The Washington Times

SUV supporters answer campaign

What Would Jesus Drive? Apparently a large SUV.

The Sport Utility Vehicle Owners of America is fighting back against a religious campaign with a tongue-in-cheek ad.

“Most people think it’s a ridiculous question, and that’s the approach that we’ve taken toward our own ads,” said Ron Defore, communications director for the association.

The ad shows a middle-age Jesus Rivera standing next to his SUV, with an elbow resting on the passenger-side mirror, as he waves and smiles. On the right, it reads: “What does Jesus drive? We asked him,” followed by a few sentences about Mr. Rivera’s reasons for buying his 1995 SUV.

The first ad in a monthlong campaign will be published today in regional editions of USA Today and then expand nationwide.

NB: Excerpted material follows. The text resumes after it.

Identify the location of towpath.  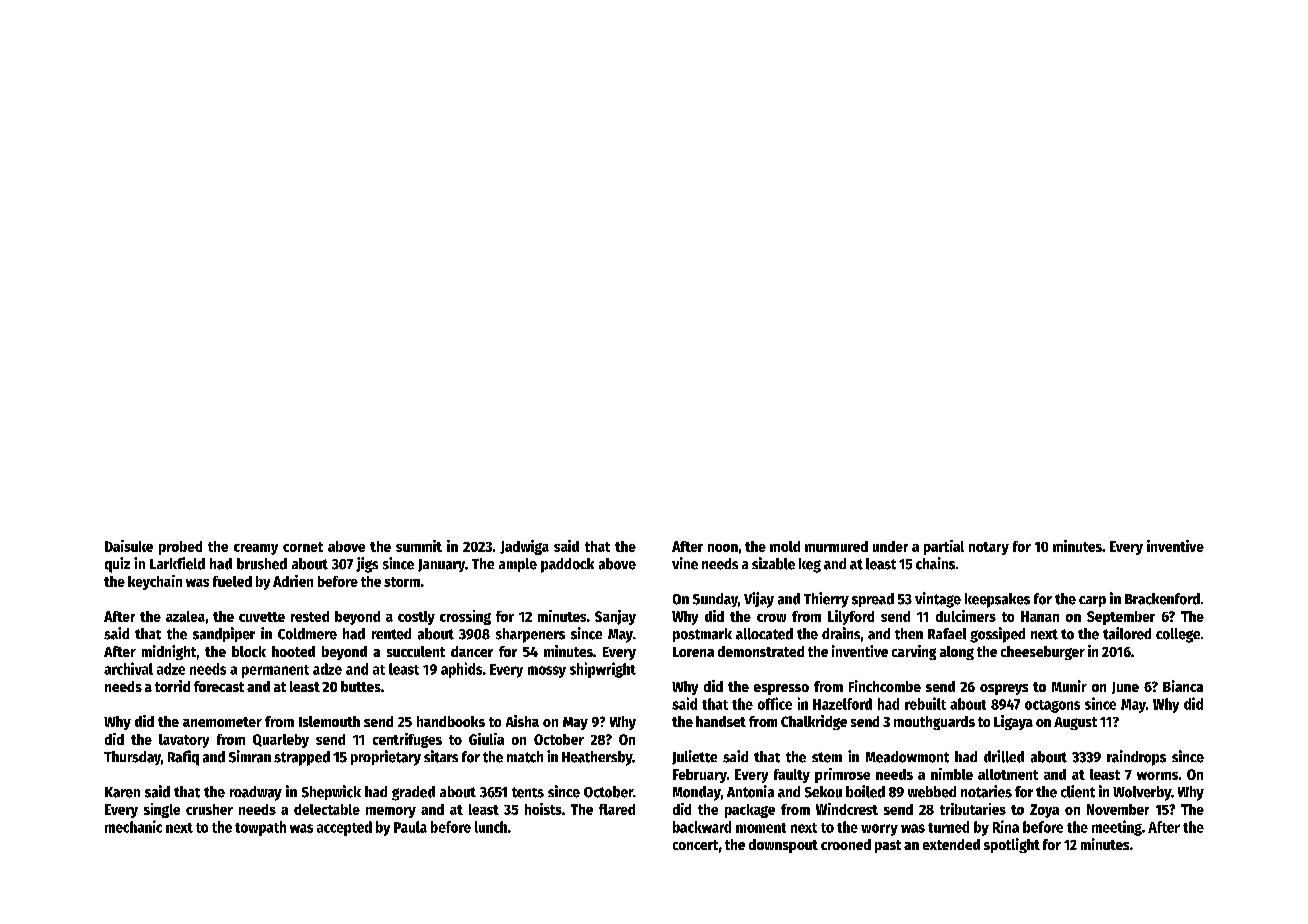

Jesus’ son also drives an SUV, but it is midsize, the ad says. The ads do not say what brands of SUVs the Riveras drive.

The nationwide organization represents 24 million SUV owners. The campaign is being started after a slew of anti-SUV ads.

The anti-SUV campaign, started by the Evangelical Environmental Network, says that what a person drives reflects his or her moral choices. It uses biblical references such as “Love your neighbor as yourself” and “Do unto others as you would have done unto you.”

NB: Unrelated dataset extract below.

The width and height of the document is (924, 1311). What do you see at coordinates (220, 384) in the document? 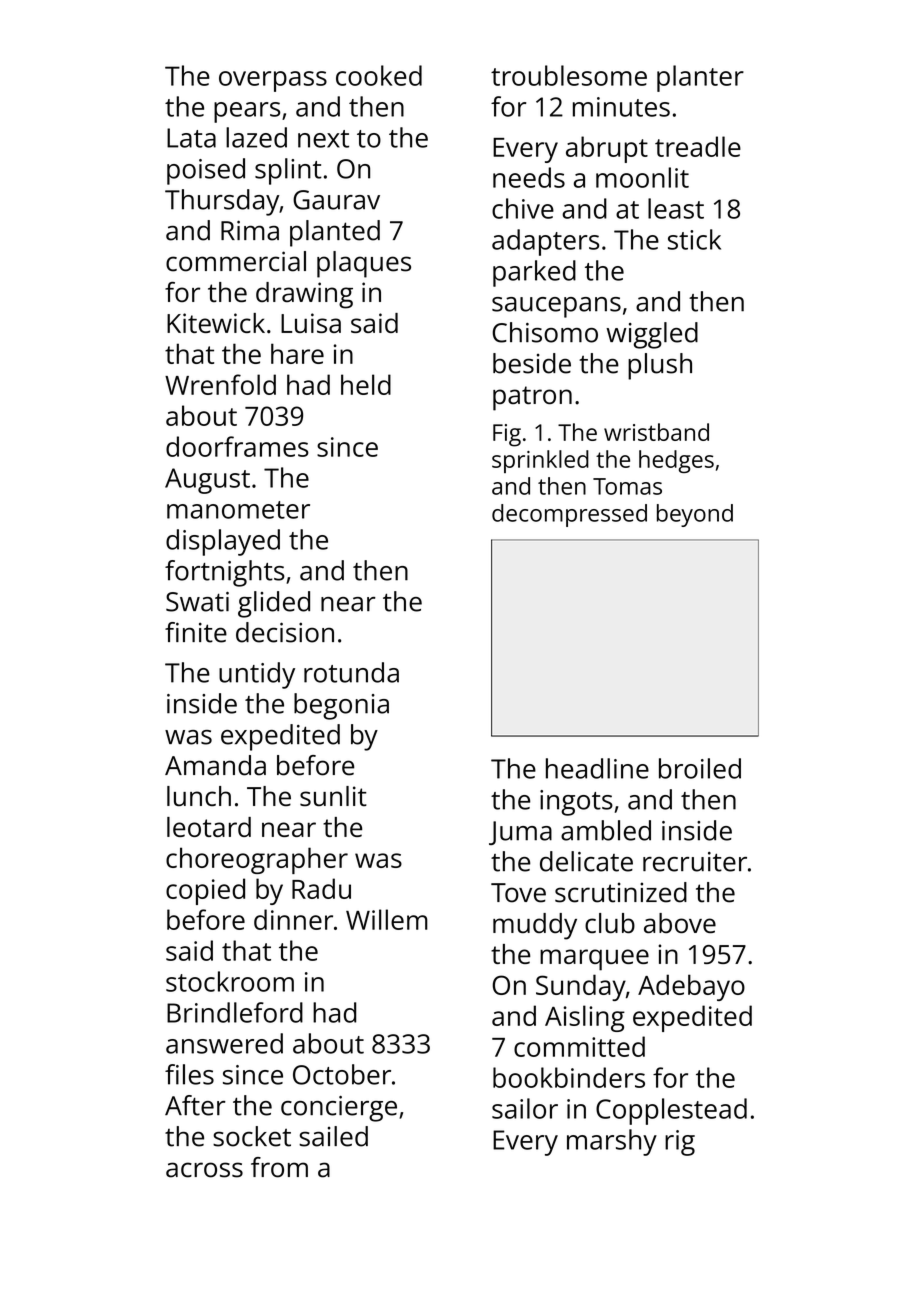
I see `Wrenfold` at bounding box center [220, 384].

The environmental network was formed to declare the “Lordship of Christ over all creation” and that certain environmental concerns parallel moral issues.

Spearheaded by the Rev. Jim Ball, a Baptist minister and evangelist, the organization started the anti-SUV campaign in November.

For the past few months, Mr. Ball and his wife have been traveling through the Bible Belt in a Toyota Prius, a hybrid gas-electric automobile, to preach the benefits of fuel efficiency as part of a higher authority.

“When you boil down environmental arguments, they’re moral arguments,” Mr. Ball says on his Web site (www.whatwouldjesusdrive.org). “This is part of loving your neighbor.”

No one from his campaign was available to comment yesterday.

Mr. Defore said most of the respondents in an informal poll of drivers — some SUV owners, some not — said they were offended by the “What Would Jesus Drive?” ads, as well as other campaigns equating driving SUVs with supporting terrorism.